5. It takes about two years for a grape to go from harvest to the bottle, but it’s worth it to wait even longer for a more fully flavored wine.

We even got to taste a few of the owner’s personal favorites, and he gave us a crash course on how to properly taste a high-quality wine. It was all very fancy-we spent more time giggling over how ridiculous we looked than anything else-but very fun and informative. Definitely something every French study-abroader should learn!

It turns out that "I Love Lucy" was somewhat romanticized-grapes are generally crushed by these big silos instead of feet.

The dark cave where barrels are kept as the wine ferments.

One of the thousands of vineyards in the Bordeaux area. They'll be harvested at the end of September-can you say "return trip"?

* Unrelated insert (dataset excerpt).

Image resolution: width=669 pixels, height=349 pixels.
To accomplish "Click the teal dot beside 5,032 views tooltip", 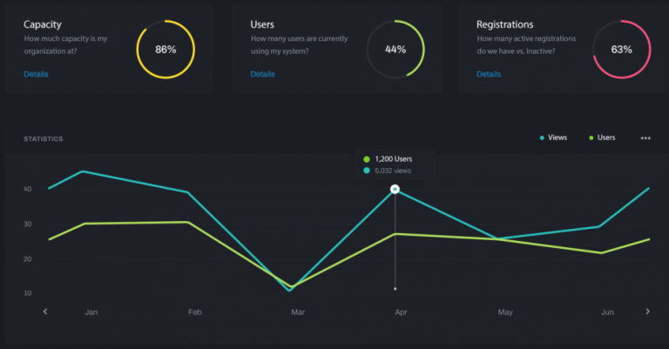I will [367, 171].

What a beautiful country and an exciting weekend. After having spent only 36 hours in Bordeaux, I’ve fallen in love. I can’t wait to return someday to see more of what the region has to offer.

Bicycle Race

Who said the French didn’t love sports?

I am pretty proud to say that I biked twenty kilometers in the countryside today. After a yummy lunch of salad, sausages, and Lays chips (you should have seen the look on my face when they pulled out the bag), the family and I hopped on our bikes and headed for the horizon. If I had known we were going to go as far as we did, I would have probably made a quick excuse not to go, but I’m glad I had no idea!
As a generally un-athletic and uncoordinated person, I try to avoid devices with wheels as much as possible. This includes roller skates, bikes, skateboards, motorized scooters, wheely office chairs, and just about anything else that holds the possibility of me falling flat on my face. To sum up, I’m no good on a bike. However, I’m glad to say that this adventure passed without incident. Even though there was quite a bit of rough terrain and not nearly enough cushioning on my bike seat, I made it without too much difficulty. To make it even better, we met lots of furry friends at the farms along the way. Here are a few of the photos I managed to take while rolling along.

We happened upon a man driving a cart with two donkeys-Laurent happily rode alongside to chat for a while.

Martine was a little scared to get too close to this donkey-she kept jerking her hand back!

Simon shares Martine's concerns about being bitten by large animals, but this pony wasn't about to hurt anyone!

We stayed with the pony for a long time, feeding him the grass that really was much better on our side of the fence.

A nice pause from riding. I think I'll go back to visit our pony friend next week.

It was a beautiful day and a lovely ride. When we made it back home, Laurent informed me that the family goes on much longer bike rides nearly every weekend during the Spring and Summer. Bring on those hills-I have a few French pastries to work off!